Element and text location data
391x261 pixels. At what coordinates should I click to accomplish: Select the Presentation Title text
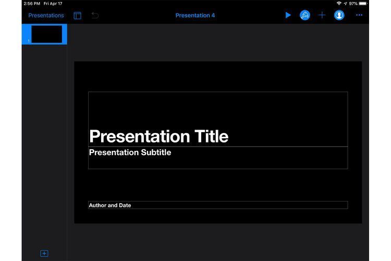158,136
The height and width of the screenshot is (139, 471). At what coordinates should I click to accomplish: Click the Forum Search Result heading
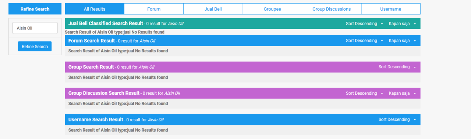point(92,41)
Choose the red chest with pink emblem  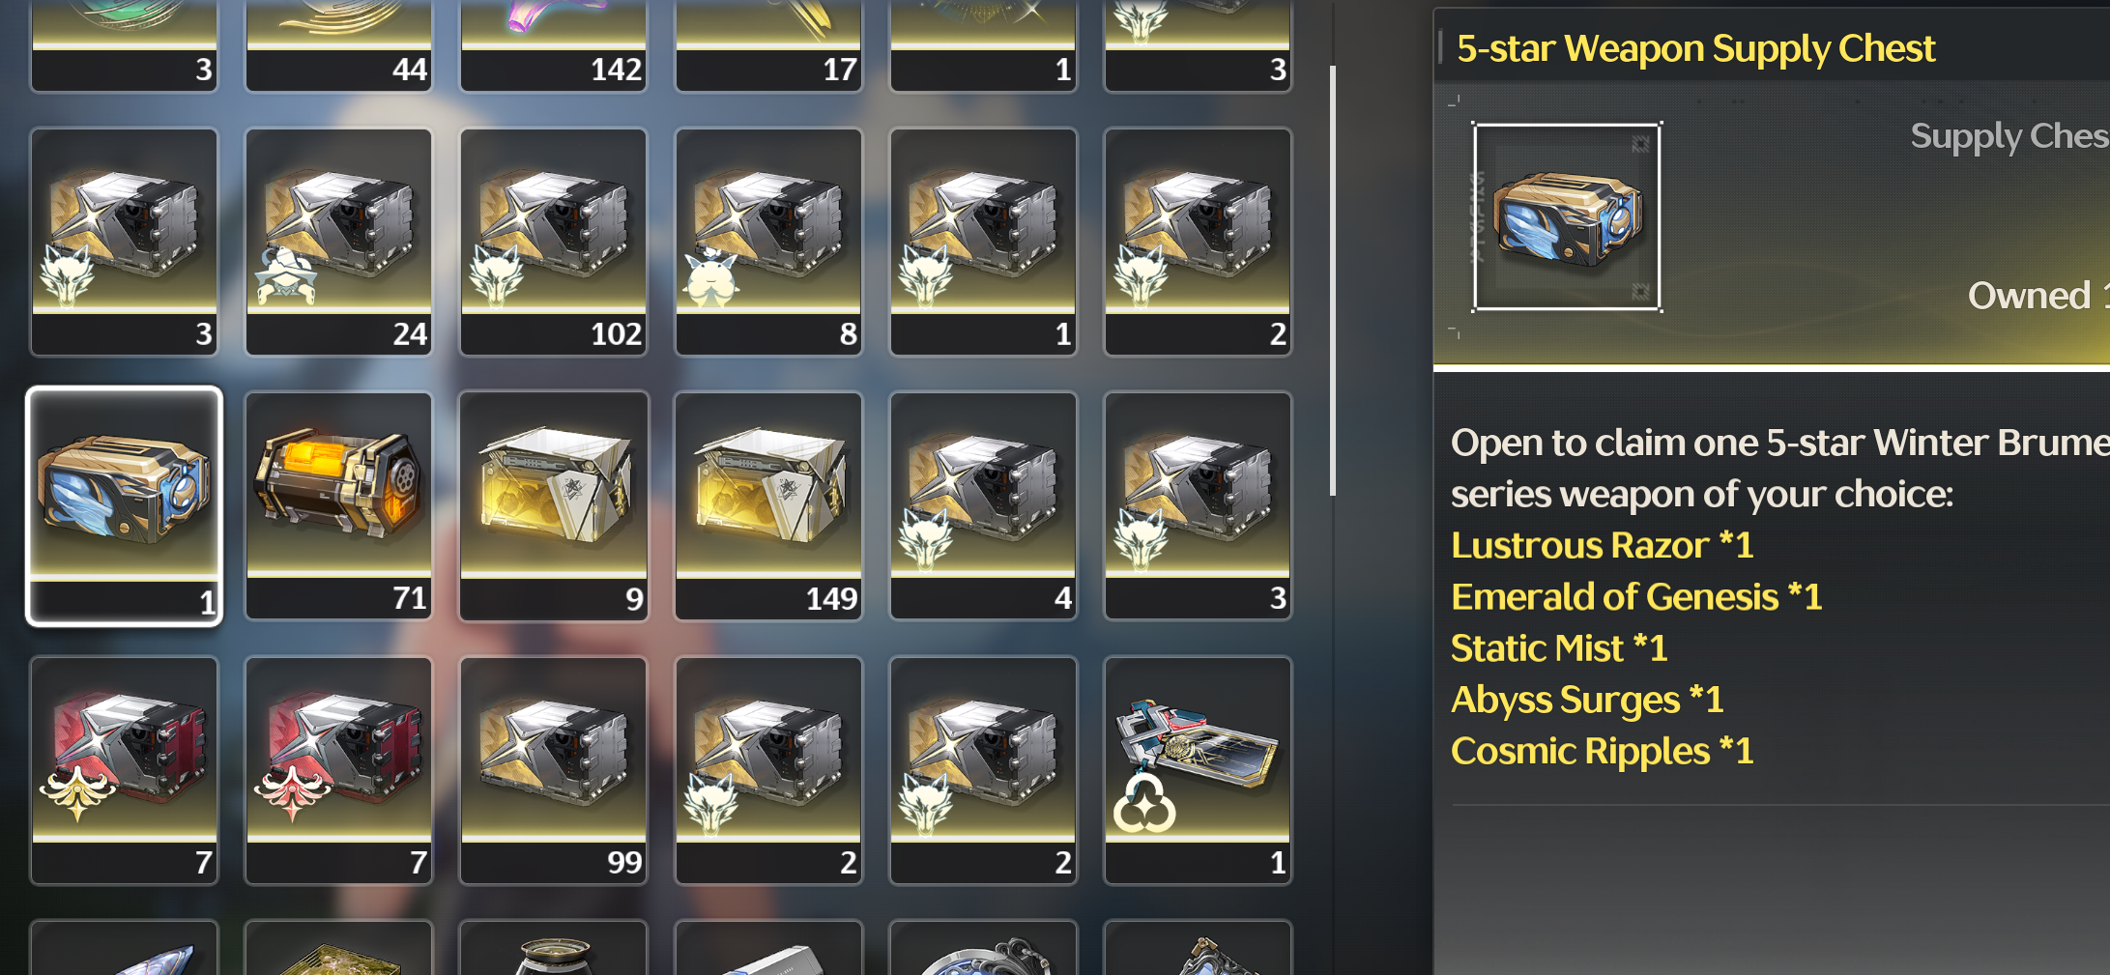[338, 770]
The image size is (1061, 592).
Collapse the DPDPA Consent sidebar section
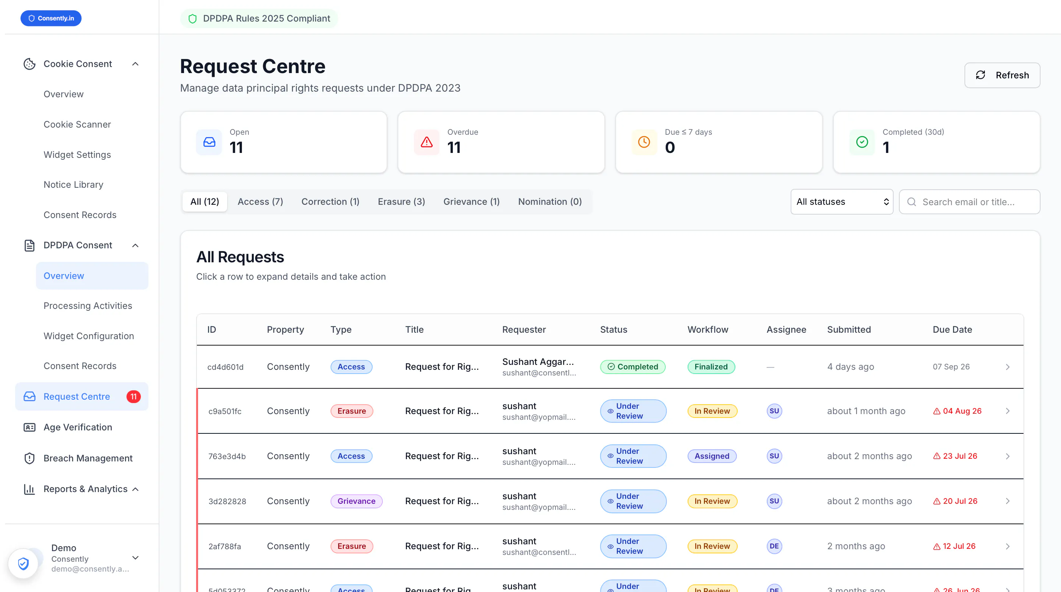(x=135, y=245)
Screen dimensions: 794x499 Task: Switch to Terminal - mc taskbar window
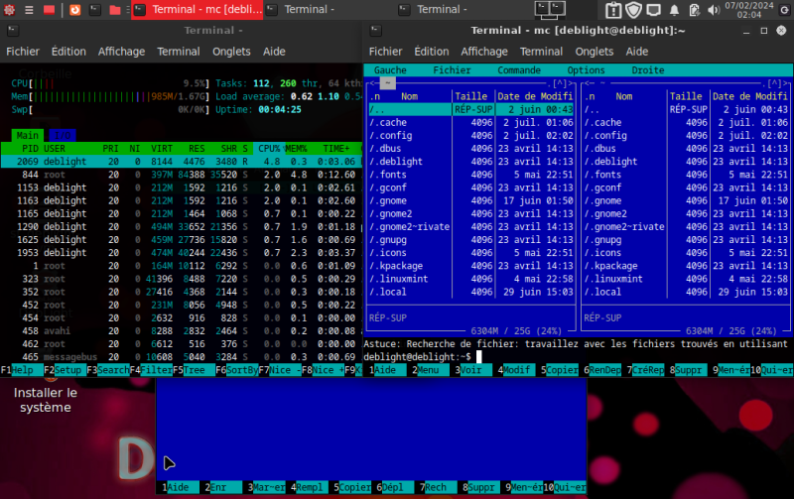(199, 10)
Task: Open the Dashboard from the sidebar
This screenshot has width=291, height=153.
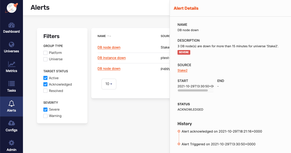Action: tap(11, 28)

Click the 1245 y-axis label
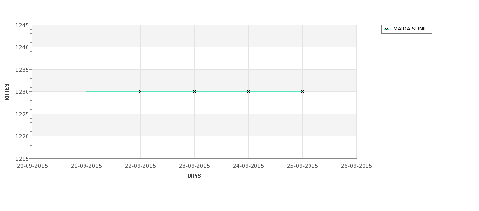coord(22,25)
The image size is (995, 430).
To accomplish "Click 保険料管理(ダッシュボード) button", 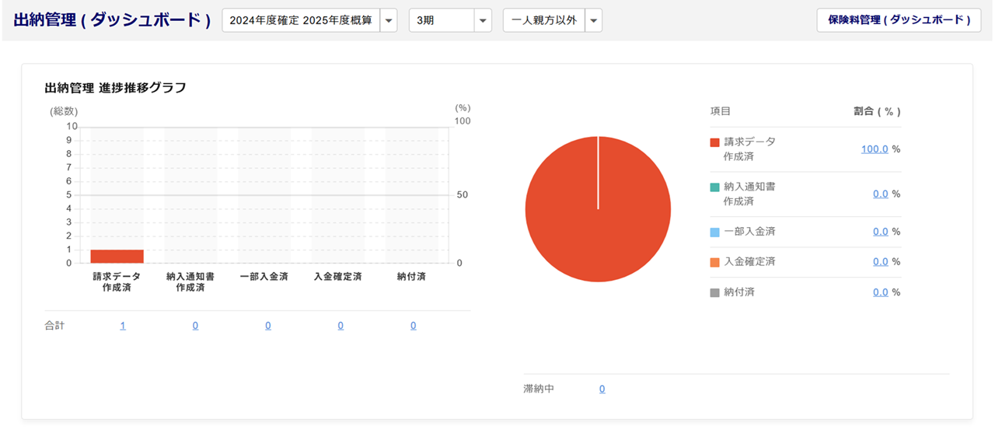I will tap(898, 20).
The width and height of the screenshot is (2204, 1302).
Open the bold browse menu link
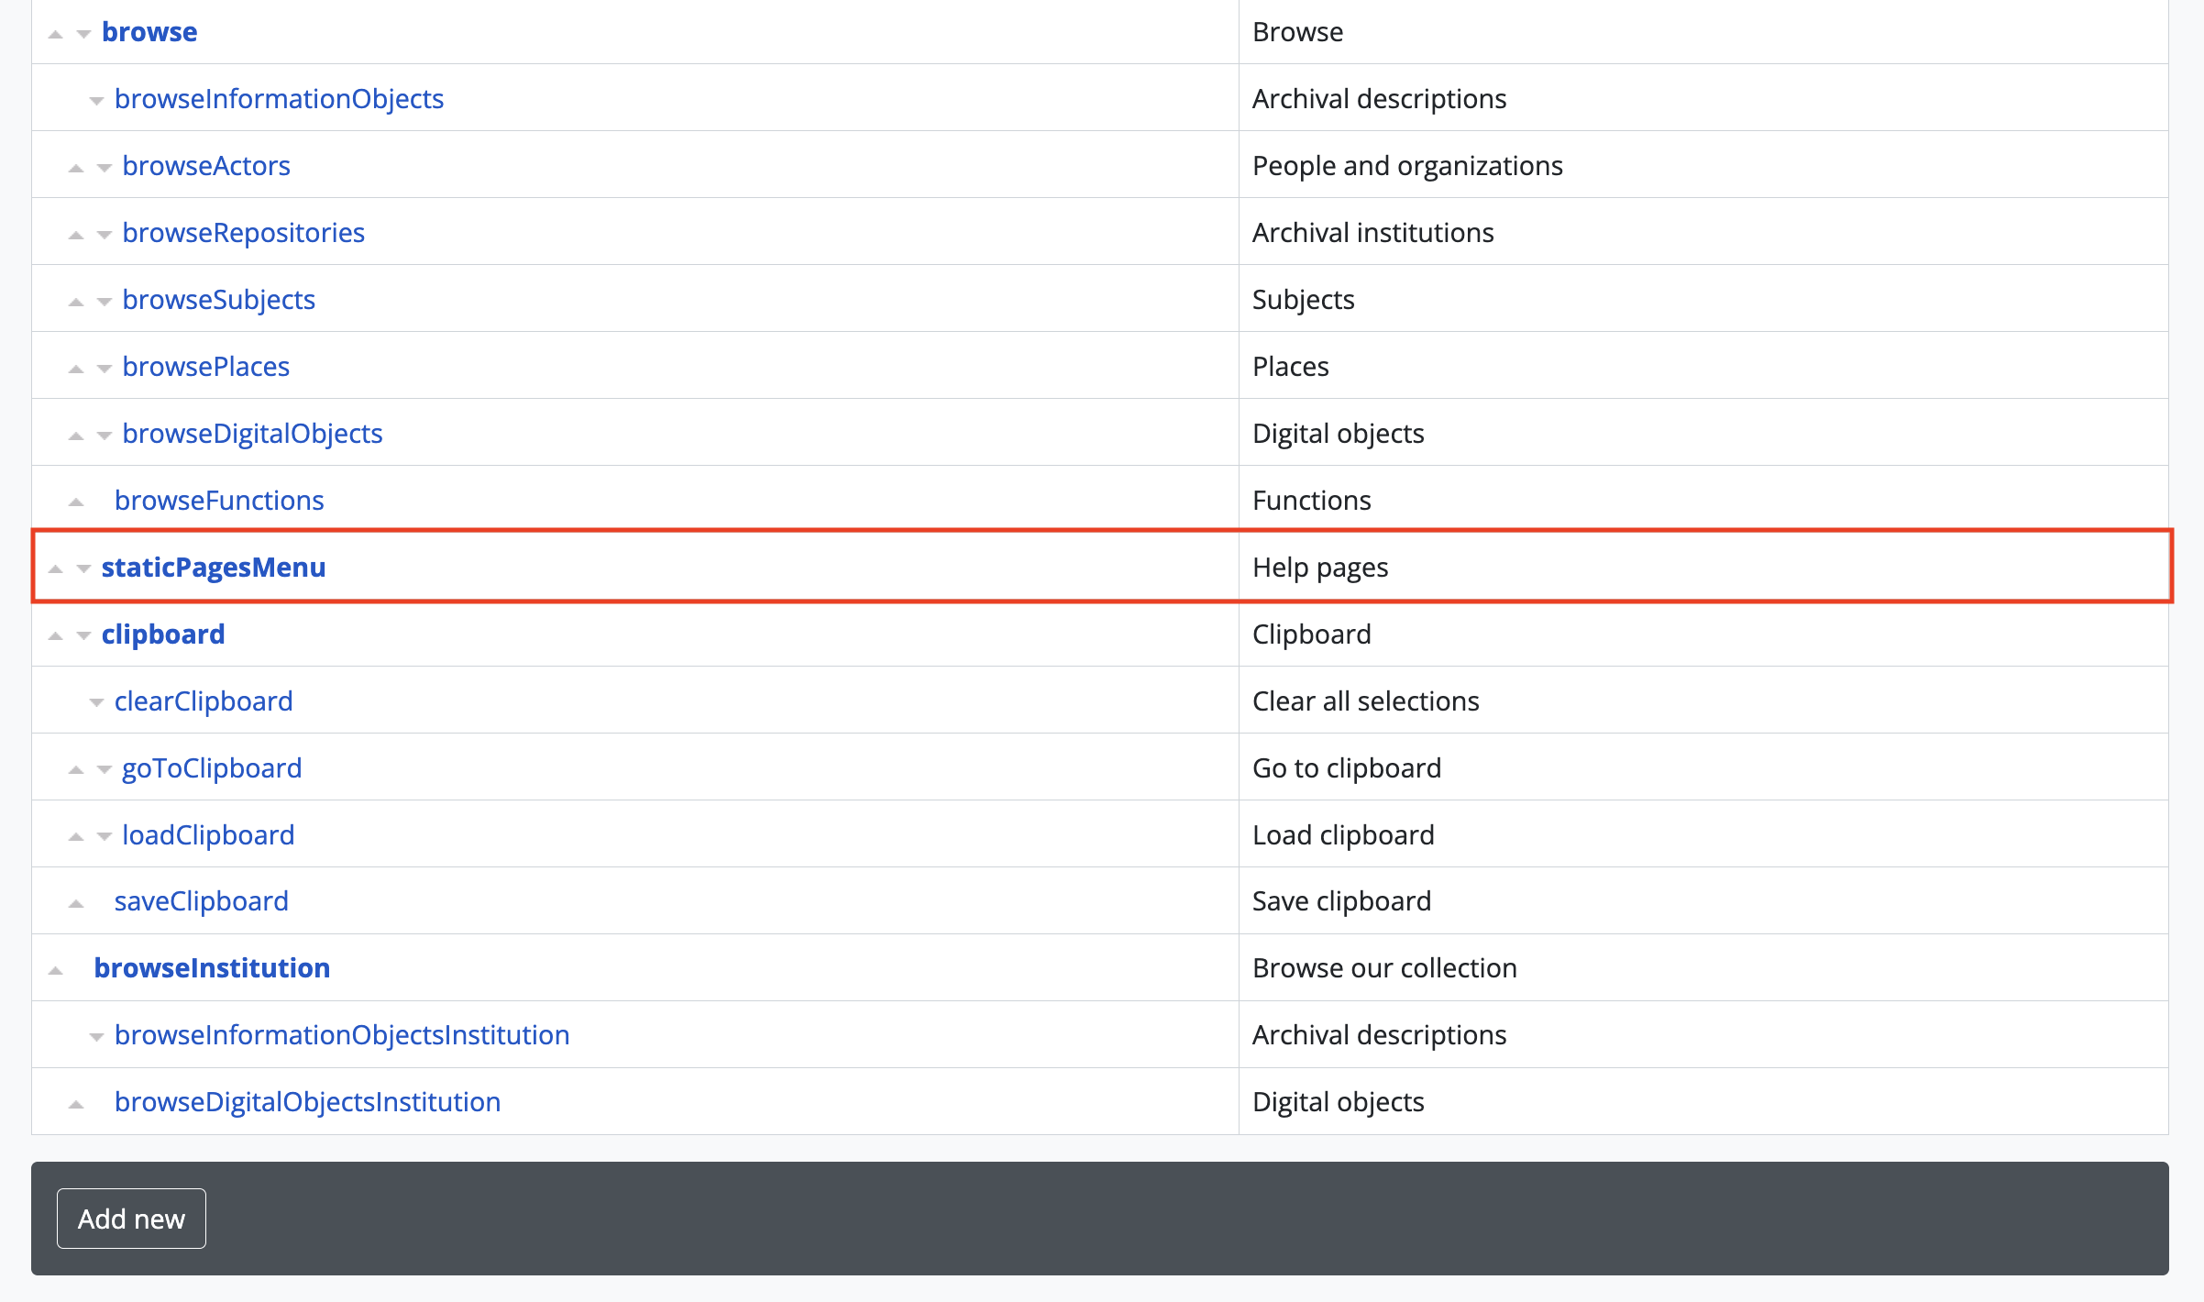point(149,32)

• **Required task**
Output the part of the entries that starts with the line containing "The width and" and runs through the last line as a JSON list of strings, with one string per line and blank lines omitted. Leave the pictures out.

• **Task response**
[
  "The width and height of the screenshot is (2204, 1302).",
  "Open the bold browse menu link",
  "point(149,32)"
]